The reams of data that many modern businesses collect—dubbed “big data”—can provide powerful insights. It is the key to Netflix’s recommendation engines, Facebook’s social ads, and even Amazon’s methods for speeding up the new Web browser, Silk, which comes with its new Fire tablet.
But big data is like any powerful tool. Using it carelessly can have dangerous results.
A new paper presented at a recent Symposium on the Dynamics of the Internet and Society spells out the reasons that businesses and academics should proceed with caution. While privacy invasions—both deliberate and accidental—are obvious issues, the paper also warns that data can easily be incomplete and distorted.

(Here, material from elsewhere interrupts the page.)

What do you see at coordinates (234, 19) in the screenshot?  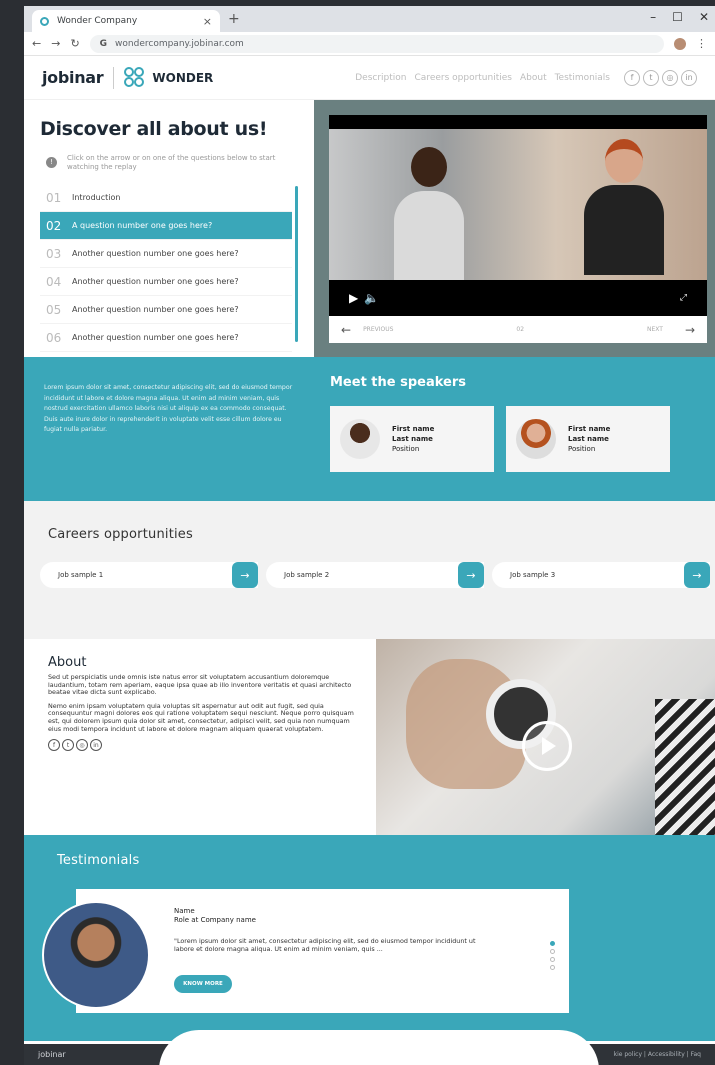 I see `new-tab-icon: +` at bounding box center [234, 19].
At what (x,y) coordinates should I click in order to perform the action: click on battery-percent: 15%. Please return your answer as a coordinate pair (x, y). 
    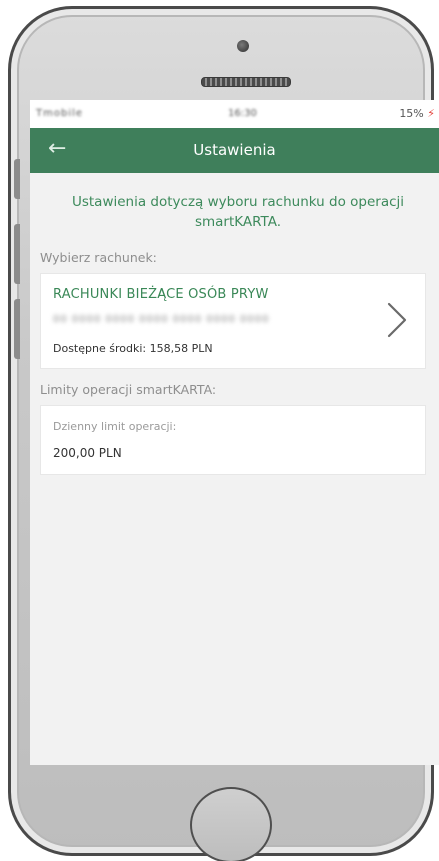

“With big data comes big responsibilities,” says Kate Crawford, an associate professor at the University of New South Wales, who was involved with the work. “There’s been the emergence of a philosophy that big data is all you need,” she adds. “We would suggest that, actually, numbers don’t speak for themselves.”
Crawford’s paper, written with Microsoft senior researcher Danah Boyd, illustrates the ways that big data sets can fall down, particularly when used to make claims about people’s behavior. “Big data sets are never complete,” Crawford says. For example, researchers often study Facebook to analyze people’s social relationships, using connections made through the social network as a stand-in for real-world ties. But it’s common for Facebook to show a distorted picture of people’s closest social relationships, such as with parents, live-in romantic partners, or friends seen daily. “Facebook is not the world,” Crawford says.
Google is a poster child for the power of data. The company has transformed a massive amount of information, gathered through its search engine, into a commanding ad network and powerful role as the gatekeeper of much of the world’s information.
At a conference on Knowledge Discovery and Data Mining in August, I watched Google’s director of research, Peter Norvig, demonstrate the true power of a large data set, using the example of machine translation. Norvig showed that training algorithms on very large data sets, like those it has collected from the many Web pages it crawls that are available in multiple languages, can produce dramatic results. With enough data, Norvig said, even the worst algorithm performs far better than what can be achieved with a smaller data set.